4 Circé, en XII, 29 ss., souligne exclusivement l’effet dévastateur du thelgein-, en raison de son parti pris polémique, elle interprète la force indécidable du thelgein de façon réductrice. En XII, 184-91, les Sirènes soulignent seulement les effets agréables de leur chant : quiconque l’écoute non seulement rentre chez lui, mais prend d’abord du plaisir avant de repartir plus sage et plus savant. En insistant seulement sur le plaisir, les Sirènes, elles aussi, donnent une interprétation réductrice de la force du thelgein.
5 Voir Ernst Buschor, Die Musen des Jenseits, Munich, 1944 ; John R. T. Pollard, Seers, Shrines and Sirens, Londres, 1965, p. 137-45 ; Charles Segal, « Kleos and Its Ironies in the Odyssey », L’Antiquité Classique 52, 1983, p. 38 ; Pietro Pucci, « Song of the Sirens », p. 126 ss.
6 Rappelons que Pénélope appelle « séductions » les poèmes que Phémios connaît comme des thelktēria (I, 337).

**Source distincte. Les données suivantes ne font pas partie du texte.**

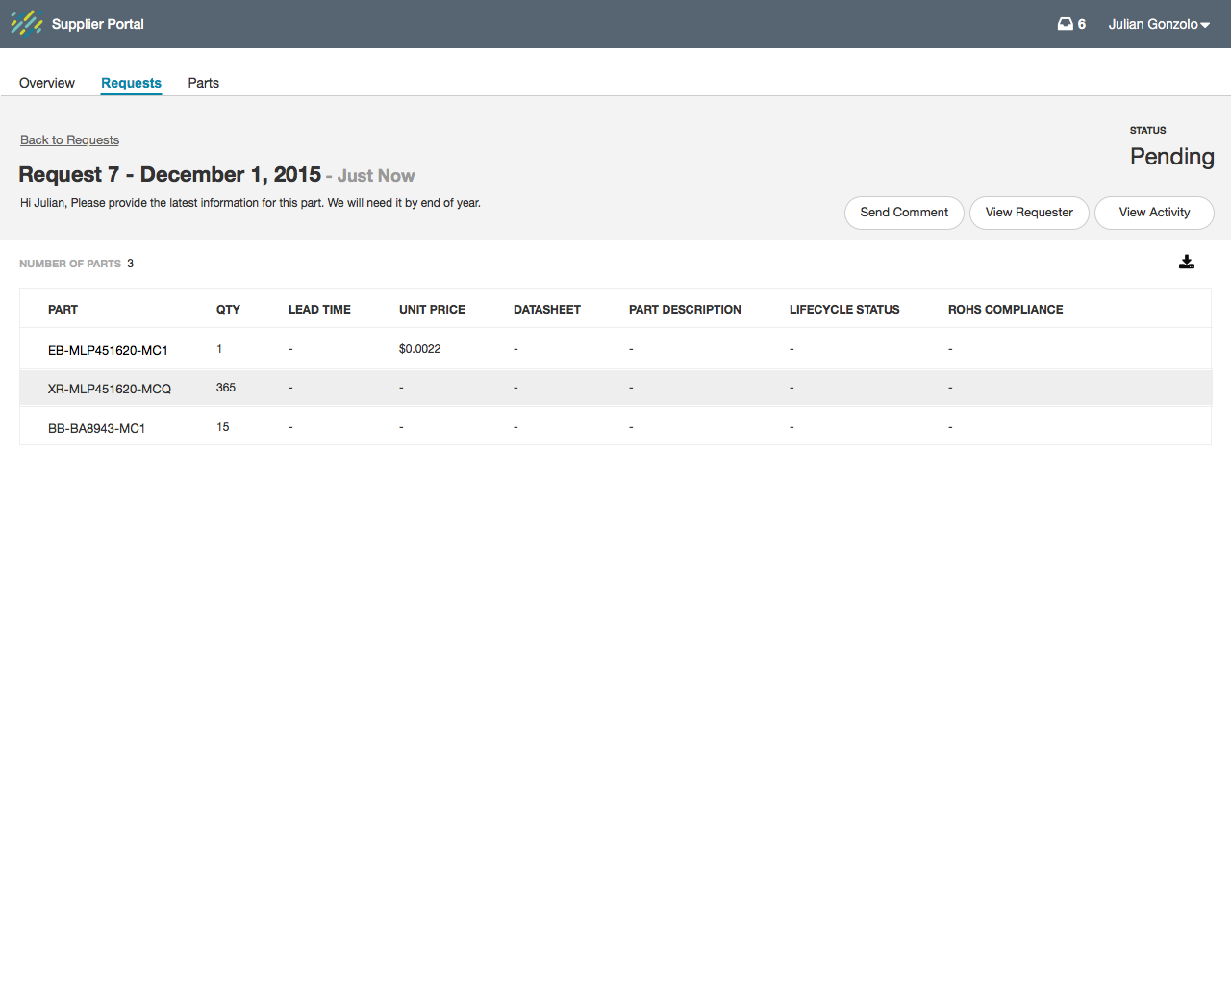Click the $0.0022 unit price cell
This screenshot has height=985, width=1231.
pos(419,349)
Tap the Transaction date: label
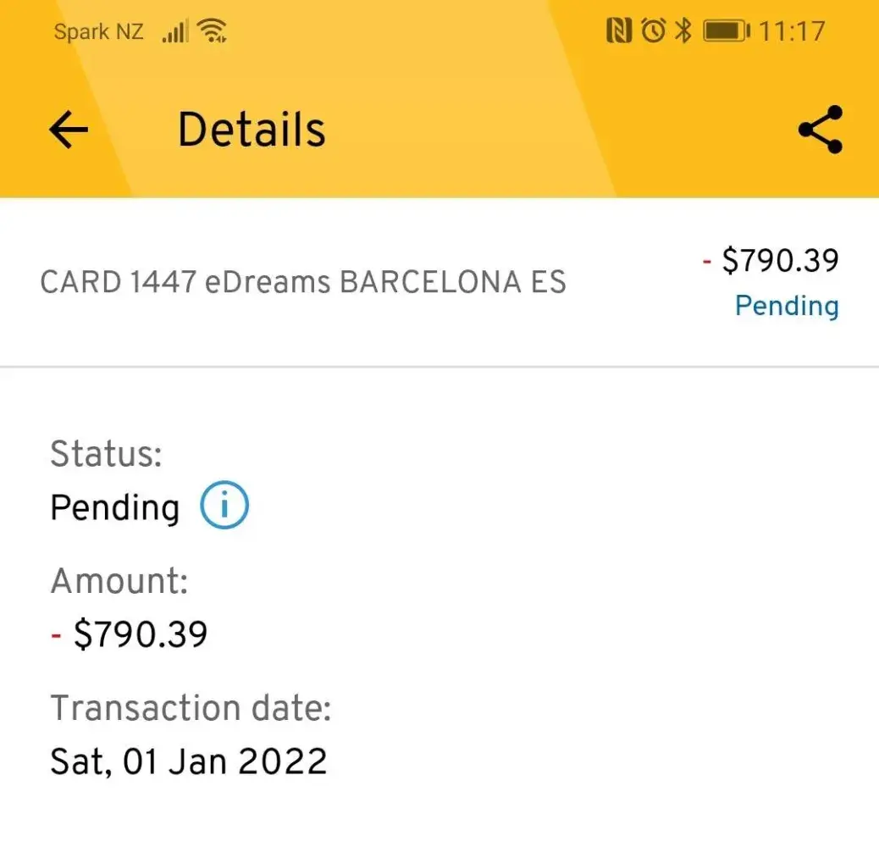The image size is (879, 847). point(191,708)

7 Dans « Song of the Sirens », je démontre que le texte d’invitation et de promesse des Sirènes (XII, 184-91) est « écrit » dans une diction strictement iliadique, et je suggère que l’Odyssée présente les Sirènes comme l’incarnation des effets paralysants de la poétique iliadique, car leur chant lie l’auditeur, de façon obsédante, à la fascination de la mort. Ce que j’ajoute ici présente un point de vue plus complexe et plus cryptique sur la relation qui existe entre cet épisode et l’Iliade, sans pour autant contredire mon analyse antérieure. Bien qu’il soit impossible d’établir tous les sens que suscite l’allusion à l’Iliade, je propose néanmoins l’un d’entre eux. La diction iliadique, qui sert de cadre à celle des Sirènes, révèle le pouvoir de séduction que le chant iliadique et ses Muses sévères exercent encore sur le texte de l’Odyssée. Ulysse, lui aussi, est séduit par le pouvoir de la poésie iliadique.